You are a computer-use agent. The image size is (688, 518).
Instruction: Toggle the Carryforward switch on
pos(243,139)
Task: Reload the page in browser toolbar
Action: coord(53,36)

────────────────────────────────────────

#### THE EXERCISE:
Please copy every one of the items above line for line, leaving each character unchanged.

#### REPLY TO THE TASK:
You are a computer-use agent. The image size is (688, 518).
Instruction: Toggle the Carryforward switch on
pos(243,139)
Task: Reload the page in browser toolbar
Action: coord(53,36)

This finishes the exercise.